── BLOK TEKS ──
Di setiap hari Kartini, entah mengapa, selalu
ada liputan tentang wanita-wanita
tangguh. Begitu juga pagi ini, 21
April 2011. Dan entah mengapa,
selalu saja yang disebut “tangguh” itu adalah wanita-wanita yang mengendarai
busway, truk, menjadi petinju, pembalap,
dan semua pekerjaan “laki-laki” lainnya. Terus terang, aku merasa
tersinggung. Seakan-akan seorang wanita itu dikatakan “tangguh” apabila melakukan pekerjaan laki-laki. Lalu, apa
artinya aku yang sehari-hari murni melakukan pekerjaan wanita? Apakah
itu berarti aku bukan seorang wanita yang tangguh?
Ya, pekerjaanku sehari-hari benar-benar
hanya pekerjaan wanita yang berkisar antara dapur, sumur, dan kasur. Oke,
sekarang ini aku memang tidak begitu berperan di dapur dan sumur, karena
mendapat bantuan dari asisten rumah tangga sejak beberapa bulan yang
lalu. Namun, aku juga tidak lepas tangan begitu saja. Aku tetap merawat
dan mengasuh anak-anakku sendirian,
karena aku tinggal jauh dari orang tua dan keluarga besar. Asisten rumah
tanggaku hanya membantuku dalam urusan pekerjaan rumah tangga.
Suami
memboyongku ke pelosok Bogor, tinggal berdua di rumah yang kecil, empat bulan
setelah menikah. Jauh dari orang tuaku, dan lebih jauh lagi dari mertua yang
tinggal di kampung. Satu per satu anak kami lahir, dengan rentang usia hanya
setahun. Tatkala si sulung baru berusia lima bulan, aku hamil lagi. Anak kedua
lahir ketika kakaknya berusia satu tahun. Masa-masa itu adalah masa-masa yang
melelahkan bagiku.
───
── CUPLIKAN DATA ──
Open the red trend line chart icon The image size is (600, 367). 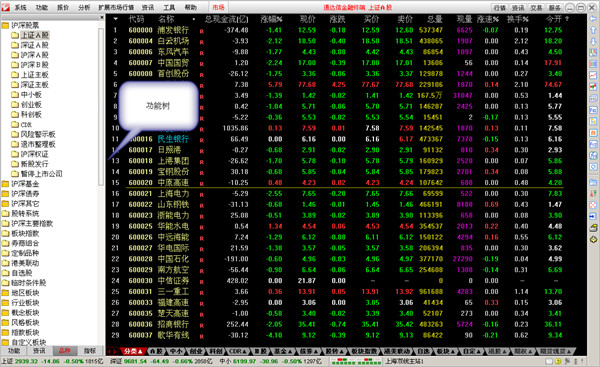point(593,75)
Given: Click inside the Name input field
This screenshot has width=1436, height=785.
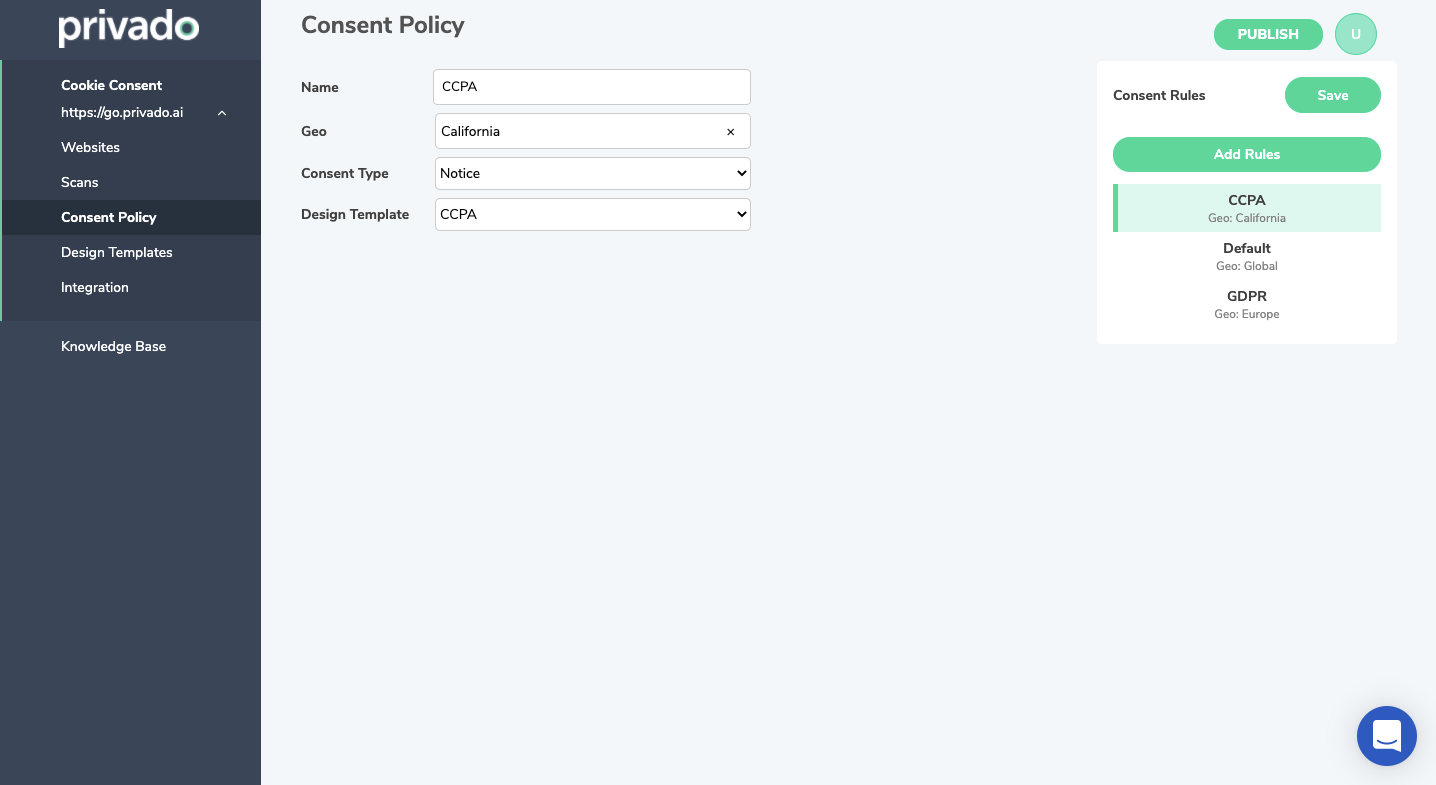Looking at the screenshot, I should click(x=591, y=87).
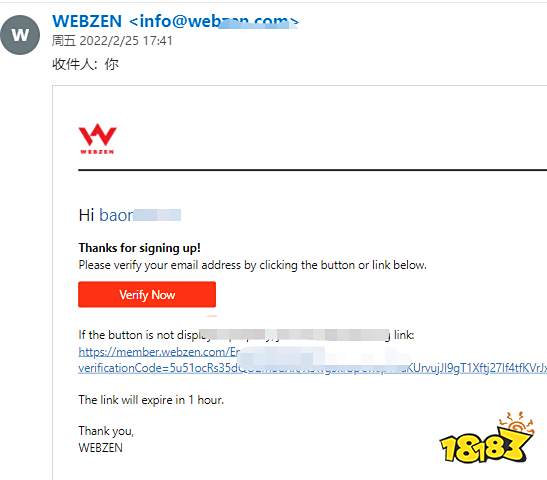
───
Tuliskan lanjutan tulisan tentang Hari Kartini dan ketangguhan ibu rumah tangga itu, dimulai setelah kalimat terakhirnya.

Beberapa
kali aku mengganti ART (Asisten Rumah Tangga) dengan beragam alasan. Intinya,
setiap kali jeda pergantian ART, meninggalkan kesan yang sulit dilupakan.
Bayangkan, mengasuh dua bayi sekaligus sendirian! Aku sempat stress, frustasi, hampir pingsan, dan mau
mati. Lho? Memangnya apa yang aku lakukan? Ah, bukan apa-apa. Aku hanya ibu
rumah tangga. Sumpah. Bukan pekerjaan laki-laki. Bukan pembalap. Bukan petinju.
Pagi-pagi, aku bangun seperti ibu-ibu
lainnya. Langsung mandi, karena badan bau ompol anak-anak yang sedang dilatih
tidak pakai diapers. Belum dua menit di kamar mandi, si dede sudah menyusul bangun. Menangis
meraung-raung, lalu mengompol
lagi. Kalau tidak segera digendong, bisa-bisa dia muntah. Keluar kamar mandi,
aku langsung mengepel pipis
dan muntahan. Menggendong dan mendiamkannya, sampai suamiku gentian
menggendong anak-anak.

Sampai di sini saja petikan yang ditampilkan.